時計を見ると午前10時30分だった。武士には悪いが、夕方から養成所のレッスンがあるし、そろそろ今日はお開きにしたいところだ。
『俺、ぼちぼち帰らないと』
「わかってるわかってる。じゃあこれだけ! 潤、次の出勤っていつ?」
『次? 確か水曜だったと思うけど』
「おー、俺も水曜入ってるわ。んで、真島さんは……よっしゃ、奇跡! 入ってんじゃん」
スマホでシフト表データを確認して、テンションが上がってしまっている武士。
なんと次の水曜日の退勤時、真島さんを尾行しようと言うのだ。
『そんなん、見つかったらなんて言い訳すんだよ……俺今より気まずくなるの嫌なんだけど』
「大丈夫。俺ついこの前までさ、探偵事務所を題材にしてるドラマ見てたから! 尾行のコツわかってるんだって」
『ドラマって、お前な……』
「なぁ、1回だけ試しにやってみようよ。絶対、絶対なんか面白いことあるって! 俺めちゃくちゃ勘鋭いから。これでなんもなかったらそれで終わり。潤クン付き合ってよ〜」
ドリンクバーのジュースを飲んでいるだけなのに、酔っ払いのテンションかと思うぐらい武士はノッていた。
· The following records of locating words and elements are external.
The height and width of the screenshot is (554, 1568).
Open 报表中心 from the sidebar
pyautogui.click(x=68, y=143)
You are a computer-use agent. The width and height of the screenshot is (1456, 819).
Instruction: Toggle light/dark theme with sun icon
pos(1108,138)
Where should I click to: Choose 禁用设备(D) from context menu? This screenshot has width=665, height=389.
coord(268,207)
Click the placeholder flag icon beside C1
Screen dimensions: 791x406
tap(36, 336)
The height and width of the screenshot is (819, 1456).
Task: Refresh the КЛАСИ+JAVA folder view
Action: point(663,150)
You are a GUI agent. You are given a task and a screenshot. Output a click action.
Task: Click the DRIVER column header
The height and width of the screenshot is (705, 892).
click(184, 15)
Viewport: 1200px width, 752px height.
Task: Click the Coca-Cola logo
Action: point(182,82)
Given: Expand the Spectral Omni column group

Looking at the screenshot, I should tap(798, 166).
そう言う俺も、武士とはだいぶ温度差はあるが、正直ちょっと調べてみたいという気持ちはあった。
最近これといって特別なこともないし、ちょうど良い暇潰しを探していたのかもしれない。
『わかったよ、一緒にやればいいんだろ』
「流石潤クン! 心配すんなって、俺が尾行テクを教えてやるから」
『教えてやるって、お前テレビの受け売りだろーが』
2人でケラケラ笑いながら、伝票を持ってレジへ向かう。
俺は仕方なく付き合ってやってる風を装ってはいるが、実際のところはワクワクしていた。
子供染みているかもしれないが、季節的にも“真夏の大冒険”と呼ぶに相応しいイベントな気がする。
男は幾つになっても、こういうことに心躍るものなのだろうか。
まぁ今は夜勤明けのテンションだから、寝たら冷静になっているのかもしれない。
とりあえずレッスン前なんだし、さっさと家に帰って仮眠を取らなければ。
大きな欠伸をしながら俺たちは会計を済ませ、ファミレスを後にした。